#### RECORD SET:
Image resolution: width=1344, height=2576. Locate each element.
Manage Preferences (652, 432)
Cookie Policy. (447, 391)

---

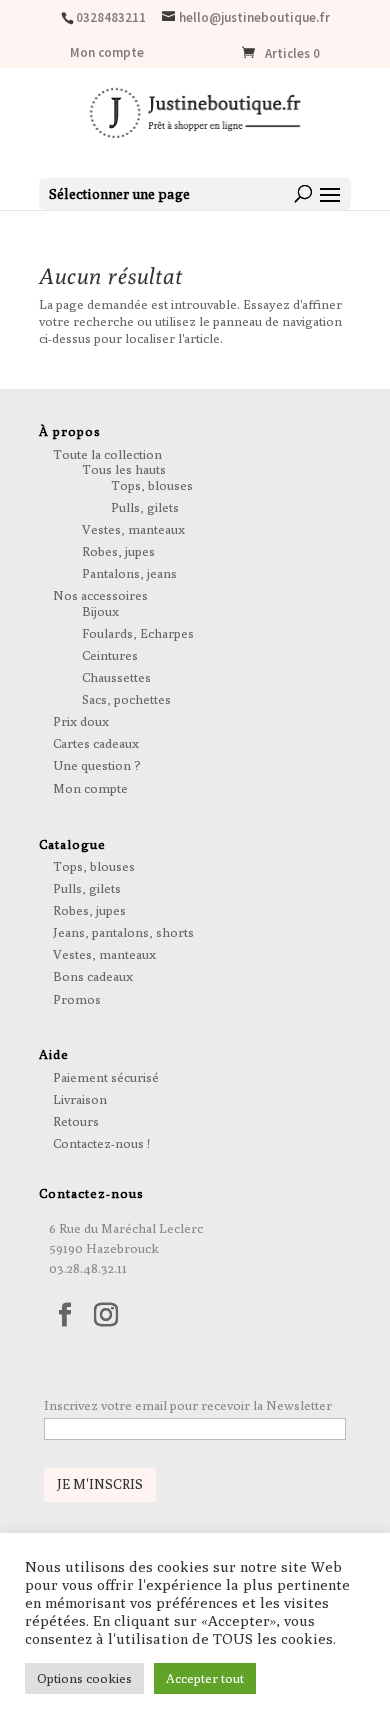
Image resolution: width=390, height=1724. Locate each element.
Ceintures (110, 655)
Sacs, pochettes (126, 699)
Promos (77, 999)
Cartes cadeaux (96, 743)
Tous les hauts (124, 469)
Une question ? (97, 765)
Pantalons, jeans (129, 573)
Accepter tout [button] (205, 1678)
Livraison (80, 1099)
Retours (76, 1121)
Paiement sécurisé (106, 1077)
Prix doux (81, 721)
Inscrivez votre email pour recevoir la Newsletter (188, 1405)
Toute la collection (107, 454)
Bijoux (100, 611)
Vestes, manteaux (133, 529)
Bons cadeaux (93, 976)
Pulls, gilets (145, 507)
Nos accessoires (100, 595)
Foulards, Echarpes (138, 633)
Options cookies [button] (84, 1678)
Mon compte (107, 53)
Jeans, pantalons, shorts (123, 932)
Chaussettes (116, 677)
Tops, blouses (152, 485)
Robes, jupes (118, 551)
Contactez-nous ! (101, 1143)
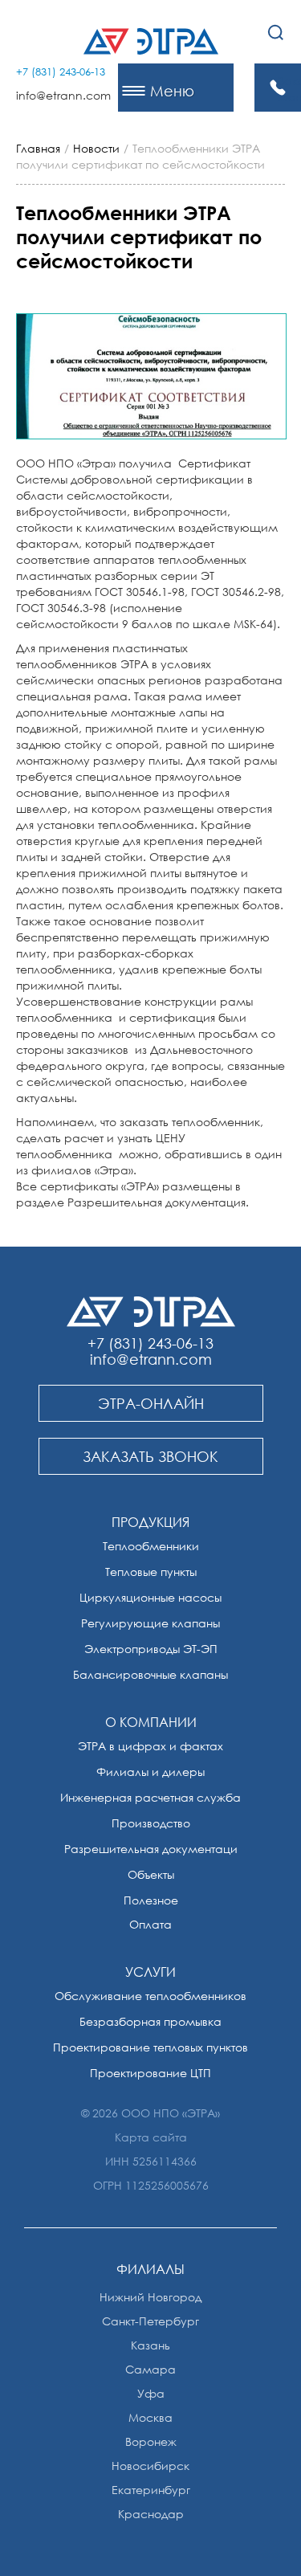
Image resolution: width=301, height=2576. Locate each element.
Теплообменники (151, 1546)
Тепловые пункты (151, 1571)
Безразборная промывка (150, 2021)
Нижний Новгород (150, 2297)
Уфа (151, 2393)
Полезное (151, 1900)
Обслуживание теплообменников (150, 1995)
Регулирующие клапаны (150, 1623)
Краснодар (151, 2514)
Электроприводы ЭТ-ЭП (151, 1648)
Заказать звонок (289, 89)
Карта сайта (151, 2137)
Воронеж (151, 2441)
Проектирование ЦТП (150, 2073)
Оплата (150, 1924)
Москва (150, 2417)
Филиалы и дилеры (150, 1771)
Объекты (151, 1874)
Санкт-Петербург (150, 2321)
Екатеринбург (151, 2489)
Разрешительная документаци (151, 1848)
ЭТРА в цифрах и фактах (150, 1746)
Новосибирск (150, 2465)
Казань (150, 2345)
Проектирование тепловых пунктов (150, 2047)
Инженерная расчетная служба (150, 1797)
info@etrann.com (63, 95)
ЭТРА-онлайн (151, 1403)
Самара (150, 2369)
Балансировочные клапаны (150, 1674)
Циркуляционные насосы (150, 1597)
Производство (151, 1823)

#### INSTRUCTIONS FOR THE TASK:
Go through the records and gather the lines that hold "width".

#### EXERCISE RESULT:
Image resolution: width=1344, height=2576. Locate each element.
Image resolution: width=390, height=1724. Locate each element.
Image resolution: width=301, height=2576. Locate each element.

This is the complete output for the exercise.